Supreme Court advocate Anas Tanvir said Shaukat Ali’s property will be inherited by “first degree of relative”, which is Sattar Ali in this case. “There may also be some partial distribution among distant relatives,” added Tanvir, who is also the founder of the Indian Civil Liberties Union (ICLU), a collective of lawyers, activists, paralegals and students that was formed to provide free legal aid to citizens likely to be impacted by the National Register of Citizens (NRC) and the Citizenship Amendment Act (CAA).
Muslim family law won’t allow Taj to stake claim since Shabnam isn’t legally married to Salim, he said.
Shabnam was six weeks pregnant when she was jailed. She gave birth to Taj in 2009, and he lived with her until he was six years old. He was then adopted by Usman Saifi, who is now a journalist.
Saifi said he first met Shabnam on a bus on their way to college. She was very helpful and urged him to pursue his studies, he added.

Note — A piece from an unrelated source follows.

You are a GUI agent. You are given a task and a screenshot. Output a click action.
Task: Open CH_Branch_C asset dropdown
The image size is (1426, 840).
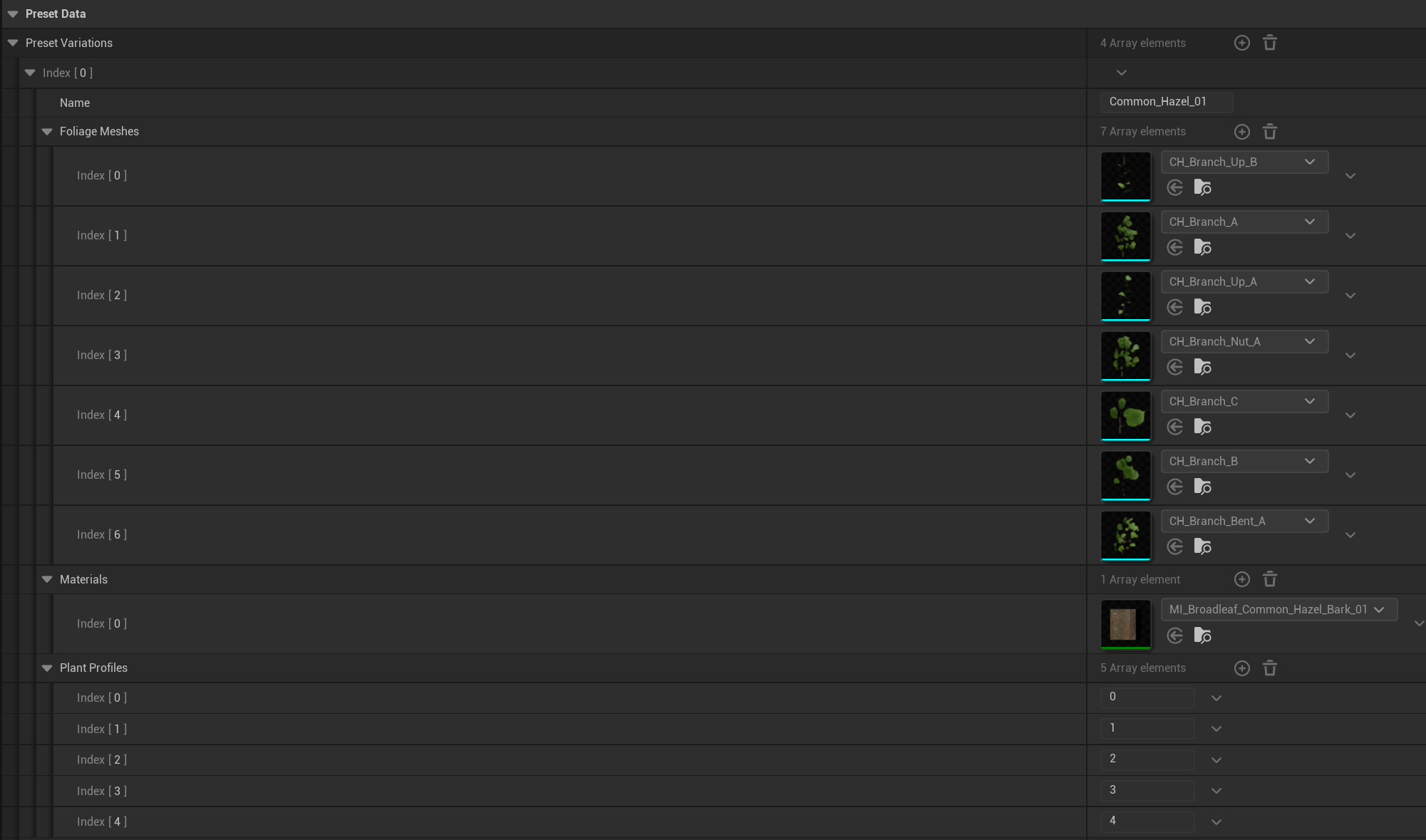point(1244,401)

“I had completely lost all interest in my education. But Shabnam insisted that I keep pursuing it and paid my college fees as well,” Saifi said.
Since then, Saifi has finished his BA, done a course in mass communication, BEd, Law, and is now pursuing an MA. When Saifi heard about Taj, he said he was eager to adopt the child. However, his first meeting with Shabnam in jail didn’t go well. “I made a mistake during the first meeting, I asked why she had murdered her family, which upset her,” Saifi said.
Having known Shabnam in what now seems like a different time, Saifi said he couldn’t say for a fact if she had or hadn’t murdered her family. “I have been visiting her in jail for at least five years now, she has never said that she misses her mother or father,” he added.
Saifi became Taj’s adoptive father in July 2015. Taj lives with Saifi and his wife Vandana Singh, a primary school teacher, in Bulandshahr, a few hours from Bawankhedi.
Asked about their motivation to adopt him, Vandana said, “We didn’t see why a child had to suffer in jail because of his parents.”
Saifi claimed several people had accused him of adopting Taj only to get a share of the property. It’s a tag he wants to lose. “I would like Shabnam to give the property as daan,” he said. “It is needed for image correction and for Taj’s benefit. No good can come out of this.”
Saifi and Vandana describe Taj as a “frank” child who says everything on his mind. He told ThePrint that he aspires to be a district magistrate when he grows up because he wants to “help” people.
Asked if Taj missed his mother, Saifi pointed to a plate of biscuits kept on his table. “Here lie some namkeen biscuits. But if I were to place a breakfast spread in front of you, would you ever look at the biscuits?”
The question answered itself. Taj visits his mother in jail every three months.